Sul 40 pari Roberta mette dentro il servizio che le serve (ha servito il 59% di prime, 65 su 110, quindi non una percentuale altissima…ma scendendo dal 65% del primo set al 63% del secondo e al 50% del terzo, cioè una sola prima palla ogni due servizi…e meno male non c’è stato un quarto!) e un dritto in rete della Mladenovic ha sigillato, dopo 2 ore e 32 minuti, la conquista della prima semifinale in 44 Slam da parte di Roberta Vinci. Leggendo le statistiche del match si possono notare gli 11 doppi falli di Kiki (e sono stati ben 4 nel game di 26 punti e 15 minuti che ha forse deciso la partita)  e i suoi 64 errori gratuiti.
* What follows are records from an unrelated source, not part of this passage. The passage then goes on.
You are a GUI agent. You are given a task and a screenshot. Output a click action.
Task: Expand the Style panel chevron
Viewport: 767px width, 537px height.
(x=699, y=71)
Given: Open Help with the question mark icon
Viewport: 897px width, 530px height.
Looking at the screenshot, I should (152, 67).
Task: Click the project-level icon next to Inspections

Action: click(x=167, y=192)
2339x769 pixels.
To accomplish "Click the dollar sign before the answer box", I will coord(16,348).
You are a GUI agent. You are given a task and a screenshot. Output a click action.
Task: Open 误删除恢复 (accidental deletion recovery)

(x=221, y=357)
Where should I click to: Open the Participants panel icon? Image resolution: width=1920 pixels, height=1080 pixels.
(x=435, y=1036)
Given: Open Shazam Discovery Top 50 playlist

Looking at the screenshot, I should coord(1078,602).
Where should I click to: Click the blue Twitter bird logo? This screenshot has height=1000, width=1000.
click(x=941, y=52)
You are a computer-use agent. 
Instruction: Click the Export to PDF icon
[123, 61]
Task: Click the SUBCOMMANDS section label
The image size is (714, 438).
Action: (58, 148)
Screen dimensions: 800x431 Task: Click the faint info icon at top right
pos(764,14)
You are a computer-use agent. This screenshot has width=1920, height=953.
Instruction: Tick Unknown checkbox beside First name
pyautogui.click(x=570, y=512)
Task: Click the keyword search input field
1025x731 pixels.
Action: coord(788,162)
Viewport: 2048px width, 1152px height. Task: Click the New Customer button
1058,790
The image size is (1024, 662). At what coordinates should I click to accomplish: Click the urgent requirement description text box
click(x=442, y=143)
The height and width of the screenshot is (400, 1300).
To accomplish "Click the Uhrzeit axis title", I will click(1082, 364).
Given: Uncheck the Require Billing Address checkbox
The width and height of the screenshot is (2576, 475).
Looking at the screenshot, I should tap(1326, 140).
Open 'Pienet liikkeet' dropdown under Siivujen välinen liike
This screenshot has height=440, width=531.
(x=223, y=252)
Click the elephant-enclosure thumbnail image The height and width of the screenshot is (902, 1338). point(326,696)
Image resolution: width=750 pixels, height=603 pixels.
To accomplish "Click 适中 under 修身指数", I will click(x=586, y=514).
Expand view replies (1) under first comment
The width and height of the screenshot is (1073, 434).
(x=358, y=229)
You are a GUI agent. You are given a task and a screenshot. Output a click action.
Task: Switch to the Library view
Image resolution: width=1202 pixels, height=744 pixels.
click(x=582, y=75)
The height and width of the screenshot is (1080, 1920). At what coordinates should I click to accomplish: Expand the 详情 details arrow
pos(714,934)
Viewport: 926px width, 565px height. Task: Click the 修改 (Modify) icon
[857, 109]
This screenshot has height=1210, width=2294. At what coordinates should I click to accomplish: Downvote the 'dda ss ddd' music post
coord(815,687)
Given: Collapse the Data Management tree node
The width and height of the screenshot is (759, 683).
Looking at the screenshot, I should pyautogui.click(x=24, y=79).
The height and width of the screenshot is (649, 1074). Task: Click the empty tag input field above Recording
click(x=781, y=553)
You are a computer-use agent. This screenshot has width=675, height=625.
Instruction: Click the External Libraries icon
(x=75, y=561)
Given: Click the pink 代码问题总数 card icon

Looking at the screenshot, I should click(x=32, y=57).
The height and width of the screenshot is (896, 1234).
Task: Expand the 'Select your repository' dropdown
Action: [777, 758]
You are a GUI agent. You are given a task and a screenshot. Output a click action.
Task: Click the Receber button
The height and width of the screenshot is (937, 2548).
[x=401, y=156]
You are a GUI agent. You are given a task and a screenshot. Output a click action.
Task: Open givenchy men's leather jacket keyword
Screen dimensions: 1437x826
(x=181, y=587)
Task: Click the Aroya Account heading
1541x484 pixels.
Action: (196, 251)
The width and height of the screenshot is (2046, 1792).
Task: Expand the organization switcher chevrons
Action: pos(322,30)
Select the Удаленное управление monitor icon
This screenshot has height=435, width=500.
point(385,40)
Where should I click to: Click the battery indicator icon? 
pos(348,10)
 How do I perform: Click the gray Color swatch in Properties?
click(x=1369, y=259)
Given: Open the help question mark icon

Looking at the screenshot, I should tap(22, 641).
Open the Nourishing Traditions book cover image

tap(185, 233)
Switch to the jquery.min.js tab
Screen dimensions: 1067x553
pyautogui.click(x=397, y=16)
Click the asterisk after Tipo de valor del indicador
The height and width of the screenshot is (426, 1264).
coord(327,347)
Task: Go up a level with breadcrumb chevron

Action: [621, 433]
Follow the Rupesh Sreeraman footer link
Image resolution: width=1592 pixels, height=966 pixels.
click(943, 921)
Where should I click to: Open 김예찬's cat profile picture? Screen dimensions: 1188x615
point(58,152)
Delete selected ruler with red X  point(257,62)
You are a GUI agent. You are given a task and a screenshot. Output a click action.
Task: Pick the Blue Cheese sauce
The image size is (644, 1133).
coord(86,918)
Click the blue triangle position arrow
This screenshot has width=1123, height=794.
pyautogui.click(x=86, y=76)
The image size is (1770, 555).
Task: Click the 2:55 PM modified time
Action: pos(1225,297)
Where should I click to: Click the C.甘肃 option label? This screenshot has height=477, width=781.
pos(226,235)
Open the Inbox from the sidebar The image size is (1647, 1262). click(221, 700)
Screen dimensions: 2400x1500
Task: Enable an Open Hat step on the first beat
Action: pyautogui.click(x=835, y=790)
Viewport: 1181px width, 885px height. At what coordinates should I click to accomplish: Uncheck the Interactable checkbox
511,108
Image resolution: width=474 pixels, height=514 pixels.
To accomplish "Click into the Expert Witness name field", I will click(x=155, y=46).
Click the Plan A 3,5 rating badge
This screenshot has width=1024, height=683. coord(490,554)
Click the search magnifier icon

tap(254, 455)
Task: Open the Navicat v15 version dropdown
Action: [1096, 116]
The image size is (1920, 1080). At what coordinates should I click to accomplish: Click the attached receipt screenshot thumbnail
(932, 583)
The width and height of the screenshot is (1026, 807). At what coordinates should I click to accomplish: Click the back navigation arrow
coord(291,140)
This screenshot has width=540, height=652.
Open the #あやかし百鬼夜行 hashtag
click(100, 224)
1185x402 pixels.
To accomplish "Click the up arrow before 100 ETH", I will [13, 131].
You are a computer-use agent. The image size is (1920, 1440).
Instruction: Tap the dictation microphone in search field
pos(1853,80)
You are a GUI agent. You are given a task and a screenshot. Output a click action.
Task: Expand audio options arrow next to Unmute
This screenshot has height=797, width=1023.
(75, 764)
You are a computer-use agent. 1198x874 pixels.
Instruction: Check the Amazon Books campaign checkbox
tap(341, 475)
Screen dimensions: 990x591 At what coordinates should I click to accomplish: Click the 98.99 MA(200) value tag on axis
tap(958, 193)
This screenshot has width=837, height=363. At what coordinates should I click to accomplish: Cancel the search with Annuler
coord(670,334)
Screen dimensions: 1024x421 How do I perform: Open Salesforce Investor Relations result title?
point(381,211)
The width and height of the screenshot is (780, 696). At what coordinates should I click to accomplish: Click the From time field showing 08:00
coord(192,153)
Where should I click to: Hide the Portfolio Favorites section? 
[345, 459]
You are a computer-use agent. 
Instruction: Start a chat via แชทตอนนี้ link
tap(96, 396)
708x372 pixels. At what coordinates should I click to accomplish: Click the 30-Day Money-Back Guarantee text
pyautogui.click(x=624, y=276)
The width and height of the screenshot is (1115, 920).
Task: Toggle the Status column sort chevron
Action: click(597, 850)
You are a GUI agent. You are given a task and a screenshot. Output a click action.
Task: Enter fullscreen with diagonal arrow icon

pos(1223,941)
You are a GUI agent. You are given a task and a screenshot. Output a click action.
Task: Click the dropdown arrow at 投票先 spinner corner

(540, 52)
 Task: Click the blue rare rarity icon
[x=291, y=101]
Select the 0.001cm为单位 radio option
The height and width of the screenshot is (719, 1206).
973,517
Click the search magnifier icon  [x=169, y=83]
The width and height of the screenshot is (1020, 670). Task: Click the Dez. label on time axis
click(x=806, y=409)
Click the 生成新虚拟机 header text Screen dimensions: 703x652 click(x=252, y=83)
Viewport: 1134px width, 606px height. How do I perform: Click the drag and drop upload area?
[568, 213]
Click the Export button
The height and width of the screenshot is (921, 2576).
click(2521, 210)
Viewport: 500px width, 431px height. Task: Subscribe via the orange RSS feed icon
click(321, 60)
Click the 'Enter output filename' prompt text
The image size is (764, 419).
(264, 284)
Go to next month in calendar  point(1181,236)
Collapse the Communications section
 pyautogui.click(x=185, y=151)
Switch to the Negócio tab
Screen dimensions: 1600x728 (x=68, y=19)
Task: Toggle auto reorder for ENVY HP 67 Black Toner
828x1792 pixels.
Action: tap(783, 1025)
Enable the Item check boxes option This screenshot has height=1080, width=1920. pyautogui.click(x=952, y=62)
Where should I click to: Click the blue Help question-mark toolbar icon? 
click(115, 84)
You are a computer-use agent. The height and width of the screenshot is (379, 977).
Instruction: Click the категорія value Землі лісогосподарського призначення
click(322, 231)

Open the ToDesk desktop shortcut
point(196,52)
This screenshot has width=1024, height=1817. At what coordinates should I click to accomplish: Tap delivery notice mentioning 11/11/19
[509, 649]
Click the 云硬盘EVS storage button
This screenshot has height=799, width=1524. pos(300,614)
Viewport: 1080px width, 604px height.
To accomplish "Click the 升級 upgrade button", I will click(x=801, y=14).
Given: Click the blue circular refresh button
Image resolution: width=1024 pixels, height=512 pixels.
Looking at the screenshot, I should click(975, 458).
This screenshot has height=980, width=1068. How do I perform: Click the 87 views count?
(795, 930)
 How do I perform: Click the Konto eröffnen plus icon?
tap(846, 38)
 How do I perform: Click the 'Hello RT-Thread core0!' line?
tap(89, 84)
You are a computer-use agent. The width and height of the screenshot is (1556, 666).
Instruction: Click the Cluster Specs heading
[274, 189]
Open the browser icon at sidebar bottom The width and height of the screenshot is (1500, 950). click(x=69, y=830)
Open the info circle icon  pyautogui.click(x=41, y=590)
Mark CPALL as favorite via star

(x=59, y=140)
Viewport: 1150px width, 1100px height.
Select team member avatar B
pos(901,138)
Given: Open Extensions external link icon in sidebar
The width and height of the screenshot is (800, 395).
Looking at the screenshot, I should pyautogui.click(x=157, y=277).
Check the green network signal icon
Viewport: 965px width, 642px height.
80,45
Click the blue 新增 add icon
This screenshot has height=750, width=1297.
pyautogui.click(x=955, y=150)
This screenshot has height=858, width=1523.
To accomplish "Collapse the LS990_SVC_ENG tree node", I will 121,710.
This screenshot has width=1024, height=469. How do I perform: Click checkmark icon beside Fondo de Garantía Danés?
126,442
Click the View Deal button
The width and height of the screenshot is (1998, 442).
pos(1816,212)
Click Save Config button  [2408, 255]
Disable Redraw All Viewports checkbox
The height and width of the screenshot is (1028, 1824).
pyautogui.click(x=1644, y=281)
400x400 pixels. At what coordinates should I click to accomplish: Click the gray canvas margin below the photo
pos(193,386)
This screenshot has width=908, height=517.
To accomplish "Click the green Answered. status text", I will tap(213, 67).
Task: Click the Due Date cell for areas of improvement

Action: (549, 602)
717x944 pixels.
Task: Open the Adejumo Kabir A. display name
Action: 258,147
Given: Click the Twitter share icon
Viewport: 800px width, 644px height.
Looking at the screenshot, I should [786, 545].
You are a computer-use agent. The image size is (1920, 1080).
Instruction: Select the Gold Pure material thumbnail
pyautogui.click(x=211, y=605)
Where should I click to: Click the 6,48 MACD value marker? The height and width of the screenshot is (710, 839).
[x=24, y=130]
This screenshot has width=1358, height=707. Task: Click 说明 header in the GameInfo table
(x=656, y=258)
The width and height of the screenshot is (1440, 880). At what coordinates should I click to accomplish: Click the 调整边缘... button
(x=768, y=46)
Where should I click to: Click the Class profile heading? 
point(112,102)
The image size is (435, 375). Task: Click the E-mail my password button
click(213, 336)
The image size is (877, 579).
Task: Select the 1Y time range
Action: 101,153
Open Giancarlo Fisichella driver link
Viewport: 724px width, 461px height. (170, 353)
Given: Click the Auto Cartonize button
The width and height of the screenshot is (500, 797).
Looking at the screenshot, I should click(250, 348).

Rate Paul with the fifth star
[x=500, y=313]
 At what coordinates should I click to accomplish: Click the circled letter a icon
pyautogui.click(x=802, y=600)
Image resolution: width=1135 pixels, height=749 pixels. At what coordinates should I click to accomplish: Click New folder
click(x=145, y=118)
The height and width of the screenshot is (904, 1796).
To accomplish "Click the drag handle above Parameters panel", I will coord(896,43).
Tanti davvero, per un match che è diventato – e non solo per la calura ma per l’inevitabile tensione che non poteva non attanagliare due giocatrici entrambe consapevoli di avere una grandissima occasione per centrare la semifinale – una sfida giocata sui nervi.

 

Nel seguito quanto dichiarato dalla Vinci alle domande della stampa internazionale

Come credi di aver giocato?
È stato un incontro molto duro, era un quarto di finale. All’inizio ho giocato bene, molto meglio di lei, e sono riuscita a vincere il primo set. Poi sul 2-1 per me con un break ho perso la battuta in, tipo, 35 secondi. E da lì lei ha iniziato a migliorare, giocando molto meglio che non nel primo set. Sul 3-3 al terzo un game infinito, vantaggi, ace, doppi falli, tutto, e quando alla fine sono riuscita a vincere quel game credo lei si sia un po’ demoralizzata.
Ovviamente è la prima semifinale della mia carriera quindi sono molto felice.

Come pensi di dover giocare contro Serena o Venus? Hai giocato contro di loro diverse volte, hai molta esperienza, parlaci di come questo ti può aiutare a giocare la semifinale.
Sì, è vero, ho molta esperienza, quando giochi con Serena l’esperienza davvero non conta. Devi giocare meglio del tuo meglio.
E per certi versi anche contro Venus.
Giocherò la mia partita, aggressiva, niente di particolare. So di avere tanta esperienza, ma contro di loro non so se mi servirà.

Nel corso dell’estate hai giocato buone partite sul cemento americano. C’è una partita che ci puoi indicare come quella che ti ha dato maggiore fiducia?
Probabilmente la partita contro la Bouchard (a New Haven, ndr). Ho giocato veramente bene. Lei ha giocato così così, ma io sono stata veramente molto brava.

Ti ha aiutato non aver giocato con la Bouchard al turno precedente?
Sono comunque stanca! Certo non ho giocato, ma dal punto nervoso la pressione c’è comunque. In ogni modo il turno di riposo è stato molto positivo per il mio corpo che ha potuto avere un po’ di riposo in più.